— start of Records supplied —

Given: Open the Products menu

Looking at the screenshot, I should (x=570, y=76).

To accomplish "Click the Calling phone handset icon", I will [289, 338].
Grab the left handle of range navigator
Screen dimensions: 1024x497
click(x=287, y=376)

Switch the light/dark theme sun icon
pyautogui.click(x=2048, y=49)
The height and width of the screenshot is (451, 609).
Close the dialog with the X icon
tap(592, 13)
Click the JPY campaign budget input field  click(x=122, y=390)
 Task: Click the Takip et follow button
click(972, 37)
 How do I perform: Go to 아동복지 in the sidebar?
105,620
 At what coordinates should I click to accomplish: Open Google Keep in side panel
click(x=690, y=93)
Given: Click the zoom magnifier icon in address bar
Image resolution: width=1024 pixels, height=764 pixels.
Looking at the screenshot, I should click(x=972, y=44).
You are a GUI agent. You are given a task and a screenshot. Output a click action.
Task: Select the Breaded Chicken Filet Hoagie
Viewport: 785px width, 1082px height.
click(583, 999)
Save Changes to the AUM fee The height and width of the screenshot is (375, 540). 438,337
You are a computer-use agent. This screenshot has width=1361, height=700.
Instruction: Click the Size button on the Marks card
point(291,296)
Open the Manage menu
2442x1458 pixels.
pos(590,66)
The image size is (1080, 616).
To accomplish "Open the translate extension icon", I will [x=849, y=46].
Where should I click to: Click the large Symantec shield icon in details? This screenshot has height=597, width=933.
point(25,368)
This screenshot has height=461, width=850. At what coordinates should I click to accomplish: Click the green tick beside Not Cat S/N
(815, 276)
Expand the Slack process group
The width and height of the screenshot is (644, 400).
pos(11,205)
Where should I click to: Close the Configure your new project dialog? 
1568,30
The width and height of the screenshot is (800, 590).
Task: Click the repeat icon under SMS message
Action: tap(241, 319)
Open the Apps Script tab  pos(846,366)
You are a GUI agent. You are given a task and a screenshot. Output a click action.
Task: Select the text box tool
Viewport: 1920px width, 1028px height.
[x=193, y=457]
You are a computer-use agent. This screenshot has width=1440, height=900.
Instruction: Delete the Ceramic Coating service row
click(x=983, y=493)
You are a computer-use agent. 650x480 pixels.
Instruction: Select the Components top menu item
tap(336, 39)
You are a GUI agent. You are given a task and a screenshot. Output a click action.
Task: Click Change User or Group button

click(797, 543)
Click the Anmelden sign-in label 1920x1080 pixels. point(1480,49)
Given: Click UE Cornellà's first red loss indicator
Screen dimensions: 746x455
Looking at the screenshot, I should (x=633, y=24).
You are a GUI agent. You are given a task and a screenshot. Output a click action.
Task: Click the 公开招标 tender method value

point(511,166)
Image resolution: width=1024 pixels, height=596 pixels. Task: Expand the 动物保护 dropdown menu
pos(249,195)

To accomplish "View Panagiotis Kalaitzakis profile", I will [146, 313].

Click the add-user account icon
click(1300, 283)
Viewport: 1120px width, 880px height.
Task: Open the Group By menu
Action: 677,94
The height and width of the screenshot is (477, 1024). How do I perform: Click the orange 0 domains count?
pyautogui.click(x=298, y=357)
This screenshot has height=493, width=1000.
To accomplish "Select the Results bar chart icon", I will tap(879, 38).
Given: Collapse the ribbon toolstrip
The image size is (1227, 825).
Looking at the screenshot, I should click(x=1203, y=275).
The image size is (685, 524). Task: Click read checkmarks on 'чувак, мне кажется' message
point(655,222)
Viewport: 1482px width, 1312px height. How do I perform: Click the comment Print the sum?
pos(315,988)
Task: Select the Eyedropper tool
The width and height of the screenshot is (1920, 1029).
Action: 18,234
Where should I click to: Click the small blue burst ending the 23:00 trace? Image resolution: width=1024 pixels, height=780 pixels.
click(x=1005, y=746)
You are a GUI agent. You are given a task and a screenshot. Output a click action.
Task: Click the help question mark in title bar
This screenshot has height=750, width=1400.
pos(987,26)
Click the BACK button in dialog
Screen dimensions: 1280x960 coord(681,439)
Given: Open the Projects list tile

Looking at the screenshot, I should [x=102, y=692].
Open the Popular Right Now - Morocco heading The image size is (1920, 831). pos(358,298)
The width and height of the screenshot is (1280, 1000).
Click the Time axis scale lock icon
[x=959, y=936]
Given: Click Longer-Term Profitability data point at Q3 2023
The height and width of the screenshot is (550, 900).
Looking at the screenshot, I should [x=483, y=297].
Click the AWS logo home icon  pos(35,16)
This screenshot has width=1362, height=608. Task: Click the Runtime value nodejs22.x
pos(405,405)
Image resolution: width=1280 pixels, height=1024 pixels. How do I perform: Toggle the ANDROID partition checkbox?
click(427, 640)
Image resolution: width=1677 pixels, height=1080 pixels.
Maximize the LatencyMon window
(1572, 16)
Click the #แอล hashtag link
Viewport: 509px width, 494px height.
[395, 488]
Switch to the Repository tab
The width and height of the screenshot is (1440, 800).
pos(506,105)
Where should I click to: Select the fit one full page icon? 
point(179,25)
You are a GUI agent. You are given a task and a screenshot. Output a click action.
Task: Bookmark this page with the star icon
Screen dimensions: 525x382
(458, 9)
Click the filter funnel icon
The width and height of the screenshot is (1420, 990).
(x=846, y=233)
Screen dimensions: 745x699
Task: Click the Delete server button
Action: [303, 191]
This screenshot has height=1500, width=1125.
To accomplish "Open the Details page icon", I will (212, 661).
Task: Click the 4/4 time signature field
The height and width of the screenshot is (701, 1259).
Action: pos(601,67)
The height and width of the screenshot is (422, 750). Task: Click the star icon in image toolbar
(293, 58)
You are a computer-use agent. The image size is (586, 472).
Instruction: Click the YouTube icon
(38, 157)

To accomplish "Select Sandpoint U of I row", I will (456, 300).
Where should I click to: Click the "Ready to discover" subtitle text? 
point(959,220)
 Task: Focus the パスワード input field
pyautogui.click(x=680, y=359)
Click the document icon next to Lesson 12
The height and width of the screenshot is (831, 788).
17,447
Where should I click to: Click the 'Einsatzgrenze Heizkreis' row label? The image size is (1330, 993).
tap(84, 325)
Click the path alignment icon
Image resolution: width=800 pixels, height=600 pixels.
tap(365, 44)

— end of Records supplied —

Task objective: List every line in the rows above that contains the word "dimensions".

Result of this exercise:
Screen dimensions: 1024x497
Screen dimensions: 746x455
Screen dimensions: 1280x960 coord(681,439)
Screen dimensions: 525x382
Screen dimensions: 745x699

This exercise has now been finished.